Un’Europa spaccata in due
L’accordo di Bruxelles non risolve nemmeno l’altro problema di fondo del progetto europeo: le disuguaglianze tra gli stati. È il grande inganno dell’euro. Anziché convergere sotto l’influenza della moneta unica, le economie nazionali hanno fatto l’esatto contrario: le differenze nella produttività, nei costi della manodopera e nel commercio estero sono aumentate.
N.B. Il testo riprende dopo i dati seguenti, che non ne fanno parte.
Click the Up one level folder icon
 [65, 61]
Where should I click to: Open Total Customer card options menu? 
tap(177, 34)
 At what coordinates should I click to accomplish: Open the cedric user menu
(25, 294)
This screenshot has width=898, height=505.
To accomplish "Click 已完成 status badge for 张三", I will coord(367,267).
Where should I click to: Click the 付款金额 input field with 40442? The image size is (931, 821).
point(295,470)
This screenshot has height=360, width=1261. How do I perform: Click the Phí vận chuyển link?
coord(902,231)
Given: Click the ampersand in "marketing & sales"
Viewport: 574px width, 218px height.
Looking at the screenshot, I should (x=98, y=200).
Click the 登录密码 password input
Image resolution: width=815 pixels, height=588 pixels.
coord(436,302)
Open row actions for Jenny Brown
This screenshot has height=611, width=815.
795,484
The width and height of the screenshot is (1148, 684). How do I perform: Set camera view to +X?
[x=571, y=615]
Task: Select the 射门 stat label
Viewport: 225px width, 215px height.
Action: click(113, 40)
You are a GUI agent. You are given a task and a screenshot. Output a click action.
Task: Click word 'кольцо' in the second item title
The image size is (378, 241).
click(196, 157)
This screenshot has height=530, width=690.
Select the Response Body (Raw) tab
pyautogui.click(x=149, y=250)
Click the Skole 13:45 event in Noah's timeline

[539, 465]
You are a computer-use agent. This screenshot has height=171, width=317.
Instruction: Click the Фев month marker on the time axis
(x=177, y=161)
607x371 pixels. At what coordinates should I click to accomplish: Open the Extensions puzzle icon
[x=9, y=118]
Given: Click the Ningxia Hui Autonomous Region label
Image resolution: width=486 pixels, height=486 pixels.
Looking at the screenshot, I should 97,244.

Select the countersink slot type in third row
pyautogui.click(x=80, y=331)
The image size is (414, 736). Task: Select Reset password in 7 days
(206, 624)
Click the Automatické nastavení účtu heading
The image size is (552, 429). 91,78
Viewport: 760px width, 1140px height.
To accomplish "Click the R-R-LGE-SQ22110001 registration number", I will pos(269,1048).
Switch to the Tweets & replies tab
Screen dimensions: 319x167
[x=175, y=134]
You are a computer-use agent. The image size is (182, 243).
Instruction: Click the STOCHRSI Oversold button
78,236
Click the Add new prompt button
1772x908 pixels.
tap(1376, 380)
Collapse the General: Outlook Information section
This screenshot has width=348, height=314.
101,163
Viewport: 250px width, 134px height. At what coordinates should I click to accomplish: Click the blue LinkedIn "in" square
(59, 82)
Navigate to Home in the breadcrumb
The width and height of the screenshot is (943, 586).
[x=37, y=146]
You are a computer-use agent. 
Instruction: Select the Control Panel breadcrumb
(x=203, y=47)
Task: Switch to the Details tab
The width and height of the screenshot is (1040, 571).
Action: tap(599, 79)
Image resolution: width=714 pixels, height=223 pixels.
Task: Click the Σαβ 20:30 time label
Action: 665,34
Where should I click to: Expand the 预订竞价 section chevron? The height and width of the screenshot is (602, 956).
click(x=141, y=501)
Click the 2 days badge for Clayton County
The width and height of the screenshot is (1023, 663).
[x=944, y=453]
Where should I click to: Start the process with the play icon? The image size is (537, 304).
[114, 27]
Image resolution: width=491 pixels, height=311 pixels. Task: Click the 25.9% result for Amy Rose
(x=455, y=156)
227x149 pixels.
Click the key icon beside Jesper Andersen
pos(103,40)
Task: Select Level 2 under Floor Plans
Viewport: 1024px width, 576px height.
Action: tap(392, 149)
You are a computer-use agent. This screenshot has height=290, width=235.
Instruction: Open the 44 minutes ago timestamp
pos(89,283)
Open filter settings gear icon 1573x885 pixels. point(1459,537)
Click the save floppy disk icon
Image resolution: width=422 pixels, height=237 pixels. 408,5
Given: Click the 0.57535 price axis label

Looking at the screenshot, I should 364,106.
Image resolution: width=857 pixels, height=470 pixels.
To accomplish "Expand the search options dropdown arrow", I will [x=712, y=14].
In sostanza si è ampliata la frattura tra l’Europa del nord che produce troppo (Germania, Olanda, Danimarca, Repubblica Ceca e Ungheria) e quella che produce poco (Grecia, Italia, Portogallo, ma anche Francia). Il problema è gravissimo: i paesi dell’Europa meridionale producono e vendono sempre meno beni industriali e servizi, e vivono sempre più oltre le proprie possibilità. In che stato sarà l’occupazione in Grecia tra dieci anni? È questa la domanda essenziale posta dalla crisi dell’euro. E potrebbe essere estesa a tutti i paesi del sud Europa.
L’unione monetaria non basta e la Germania in questo caso ha torto. Oggi si mettono a disposizione sempre più soldi contro la crisi. In futuro ce ne vorranno altri, poi altri ancora, ma non saranno mai abbastanza. Bisogna fare qualcosa per la mobilità, per la competitività e per la qualificazione. L’accordo di Bruxelles chiede al presidente del Consiglio europeo Herman van Rompuy di presentare nuove proposte entro la fine dell’anno. Resta da vedere se l’Europa accetterà di adempiere a ciò che è necessario.